On Oct. 5, the Providence City Council approved two new voluntary payment agreements between Providence and four nonprofit universities, including Brown. Under these agreements, Brown will pay an average of $8.7 million a year to Providence for the next 20 years, in addition to matching community contributions. This is a significant increase from previous years and will mean more revenue flowing from Brown into the coffers of Providence, a city that has historically struggled with funding and budgetary issues. Paying more money to Providence is the right thing to do, and we’re glad to see University leaders increase their commitment to the city.
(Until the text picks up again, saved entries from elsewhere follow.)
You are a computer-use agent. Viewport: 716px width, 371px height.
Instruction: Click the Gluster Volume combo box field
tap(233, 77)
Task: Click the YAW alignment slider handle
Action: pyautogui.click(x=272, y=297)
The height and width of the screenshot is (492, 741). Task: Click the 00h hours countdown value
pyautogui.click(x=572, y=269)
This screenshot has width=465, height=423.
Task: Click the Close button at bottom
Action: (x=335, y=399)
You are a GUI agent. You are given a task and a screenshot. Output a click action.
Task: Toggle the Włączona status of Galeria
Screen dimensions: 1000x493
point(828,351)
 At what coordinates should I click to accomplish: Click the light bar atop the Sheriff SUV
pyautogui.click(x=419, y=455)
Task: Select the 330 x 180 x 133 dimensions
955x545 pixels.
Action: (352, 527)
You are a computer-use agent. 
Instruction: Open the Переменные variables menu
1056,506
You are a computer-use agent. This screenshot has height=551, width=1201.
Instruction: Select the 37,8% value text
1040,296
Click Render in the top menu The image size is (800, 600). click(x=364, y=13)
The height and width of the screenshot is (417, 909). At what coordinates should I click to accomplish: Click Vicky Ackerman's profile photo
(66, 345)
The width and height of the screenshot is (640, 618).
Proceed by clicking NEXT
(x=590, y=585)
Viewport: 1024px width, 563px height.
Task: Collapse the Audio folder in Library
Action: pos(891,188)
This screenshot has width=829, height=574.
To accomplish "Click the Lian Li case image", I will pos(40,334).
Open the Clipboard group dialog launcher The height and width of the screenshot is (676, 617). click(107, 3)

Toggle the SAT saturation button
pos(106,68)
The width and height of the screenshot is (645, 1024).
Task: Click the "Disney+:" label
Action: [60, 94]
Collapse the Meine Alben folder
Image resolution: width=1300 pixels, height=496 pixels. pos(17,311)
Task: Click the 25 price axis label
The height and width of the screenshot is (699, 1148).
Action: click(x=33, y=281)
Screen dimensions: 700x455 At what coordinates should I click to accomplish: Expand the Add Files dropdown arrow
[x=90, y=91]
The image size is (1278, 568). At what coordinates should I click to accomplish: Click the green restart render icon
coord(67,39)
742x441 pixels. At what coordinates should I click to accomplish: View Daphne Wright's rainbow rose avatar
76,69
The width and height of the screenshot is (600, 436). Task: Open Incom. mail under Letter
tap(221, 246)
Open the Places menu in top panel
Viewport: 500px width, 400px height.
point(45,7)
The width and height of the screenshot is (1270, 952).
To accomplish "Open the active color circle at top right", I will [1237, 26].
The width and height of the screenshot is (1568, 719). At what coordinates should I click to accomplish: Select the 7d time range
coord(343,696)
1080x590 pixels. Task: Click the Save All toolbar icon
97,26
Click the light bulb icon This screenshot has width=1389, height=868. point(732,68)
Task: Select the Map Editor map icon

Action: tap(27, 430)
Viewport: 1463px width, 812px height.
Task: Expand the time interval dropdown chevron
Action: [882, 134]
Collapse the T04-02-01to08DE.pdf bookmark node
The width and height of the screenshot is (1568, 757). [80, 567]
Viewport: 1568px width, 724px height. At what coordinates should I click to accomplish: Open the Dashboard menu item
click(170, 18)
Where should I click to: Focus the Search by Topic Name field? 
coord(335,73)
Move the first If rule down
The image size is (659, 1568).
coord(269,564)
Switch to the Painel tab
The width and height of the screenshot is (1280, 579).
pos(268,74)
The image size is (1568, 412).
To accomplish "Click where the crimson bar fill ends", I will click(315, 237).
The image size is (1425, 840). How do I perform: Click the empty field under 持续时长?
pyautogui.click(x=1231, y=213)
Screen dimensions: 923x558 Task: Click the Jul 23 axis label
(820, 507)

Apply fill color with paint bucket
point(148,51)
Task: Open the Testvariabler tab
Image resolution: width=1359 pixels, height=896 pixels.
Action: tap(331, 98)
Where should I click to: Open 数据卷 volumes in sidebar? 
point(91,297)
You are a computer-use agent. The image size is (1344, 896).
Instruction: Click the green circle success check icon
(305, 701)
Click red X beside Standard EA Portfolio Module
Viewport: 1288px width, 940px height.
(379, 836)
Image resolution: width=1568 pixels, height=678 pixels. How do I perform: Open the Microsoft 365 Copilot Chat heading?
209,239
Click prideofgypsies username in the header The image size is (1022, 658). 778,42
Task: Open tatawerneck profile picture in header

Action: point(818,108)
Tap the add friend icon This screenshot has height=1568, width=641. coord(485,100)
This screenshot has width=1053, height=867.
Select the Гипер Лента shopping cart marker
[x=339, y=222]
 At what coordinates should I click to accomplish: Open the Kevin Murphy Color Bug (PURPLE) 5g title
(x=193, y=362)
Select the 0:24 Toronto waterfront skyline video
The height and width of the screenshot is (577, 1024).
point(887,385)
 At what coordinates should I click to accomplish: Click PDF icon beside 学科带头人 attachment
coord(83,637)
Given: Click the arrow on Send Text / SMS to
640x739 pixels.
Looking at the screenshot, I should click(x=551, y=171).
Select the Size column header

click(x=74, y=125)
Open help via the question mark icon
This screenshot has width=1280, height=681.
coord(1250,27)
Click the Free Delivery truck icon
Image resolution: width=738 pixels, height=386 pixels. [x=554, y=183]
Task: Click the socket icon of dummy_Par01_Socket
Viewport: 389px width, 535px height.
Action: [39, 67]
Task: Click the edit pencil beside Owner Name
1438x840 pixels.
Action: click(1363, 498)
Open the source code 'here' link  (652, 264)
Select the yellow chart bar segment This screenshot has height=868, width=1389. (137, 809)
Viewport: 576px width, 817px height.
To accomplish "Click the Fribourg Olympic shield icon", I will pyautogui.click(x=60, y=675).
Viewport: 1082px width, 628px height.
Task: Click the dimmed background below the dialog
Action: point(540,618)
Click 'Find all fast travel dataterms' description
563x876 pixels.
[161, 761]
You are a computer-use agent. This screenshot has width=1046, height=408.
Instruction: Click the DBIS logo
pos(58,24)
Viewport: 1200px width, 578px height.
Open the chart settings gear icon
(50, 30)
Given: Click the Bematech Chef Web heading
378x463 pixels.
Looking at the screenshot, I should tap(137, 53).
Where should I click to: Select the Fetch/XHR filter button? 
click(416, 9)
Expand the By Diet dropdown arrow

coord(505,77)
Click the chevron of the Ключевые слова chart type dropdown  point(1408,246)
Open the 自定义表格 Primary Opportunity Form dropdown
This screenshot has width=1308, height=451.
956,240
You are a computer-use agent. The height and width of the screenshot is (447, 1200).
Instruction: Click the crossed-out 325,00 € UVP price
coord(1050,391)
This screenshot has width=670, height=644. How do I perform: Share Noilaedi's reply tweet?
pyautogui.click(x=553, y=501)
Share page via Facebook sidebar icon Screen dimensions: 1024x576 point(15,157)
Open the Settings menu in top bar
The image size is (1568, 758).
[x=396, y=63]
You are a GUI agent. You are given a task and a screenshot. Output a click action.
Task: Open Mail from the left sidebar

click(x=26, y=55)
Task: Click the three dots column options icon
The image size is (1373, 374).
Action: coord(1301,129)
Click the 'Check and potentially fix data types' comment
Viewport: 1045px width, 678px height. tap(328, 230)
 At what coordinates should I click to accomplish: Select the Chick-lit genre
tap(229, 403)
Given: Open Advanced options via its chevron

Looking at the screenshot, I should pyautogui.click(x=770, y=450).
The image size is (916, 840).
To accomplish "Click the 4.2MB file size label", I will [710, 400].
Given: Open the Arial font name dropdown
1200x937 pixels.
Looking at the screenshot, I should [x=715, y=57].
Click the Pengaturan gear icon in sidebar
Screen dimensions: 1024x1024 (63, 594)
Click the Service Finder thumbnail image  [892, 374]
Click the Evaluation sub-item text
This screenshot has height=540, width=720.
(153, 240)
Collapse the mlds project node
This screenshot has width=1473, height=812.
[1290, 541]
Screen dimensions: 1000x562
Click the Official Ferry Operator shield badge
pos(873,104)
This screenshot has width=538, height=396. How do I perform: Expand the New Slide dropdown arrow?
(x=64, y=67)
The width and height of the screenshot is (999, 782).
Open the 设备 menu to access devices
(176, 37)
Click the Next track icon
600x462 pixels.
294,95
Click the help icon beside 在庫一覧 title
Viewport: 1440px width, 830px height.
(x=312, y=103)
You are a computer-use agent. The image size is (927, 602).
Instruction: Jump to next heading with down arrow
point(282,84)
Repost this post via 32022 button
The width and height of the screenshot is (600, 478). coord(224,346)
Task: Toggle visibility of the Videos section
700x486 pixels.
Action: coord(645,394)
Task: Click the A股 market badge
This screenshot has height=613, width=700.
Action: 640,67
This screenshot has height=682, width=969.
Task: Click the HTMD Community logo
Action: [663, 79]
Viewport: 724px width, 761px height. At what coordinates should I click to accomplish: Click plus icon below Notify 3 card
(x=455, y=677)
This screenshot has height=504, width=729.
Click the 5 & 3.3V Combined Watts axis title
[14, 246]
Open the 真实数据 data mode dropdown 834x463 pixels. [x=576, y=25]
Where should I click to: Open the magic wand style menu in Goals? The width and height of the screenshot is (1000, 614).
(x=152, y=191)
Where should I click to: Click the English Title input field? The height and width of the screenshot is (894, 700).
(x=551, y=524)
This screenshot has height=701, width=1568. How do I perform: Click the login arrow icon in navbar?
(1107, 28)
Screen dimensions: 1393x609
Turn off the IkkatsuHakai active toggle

Specific set-asides for education and climate — areas of particular vulnerability for Providence — suggest the University has targeted valuable subjects for investment.

However, this figure pales in comparison to what Brown theoretically owes the city. If Brown had to pay a standard tax rate on all its properties, it would pay the city $49.3 million a year. Although these lacking agreements have already passed, it’s worth examining the details, reflecting on their implications and discussing how Brown might be better held accountable in the future.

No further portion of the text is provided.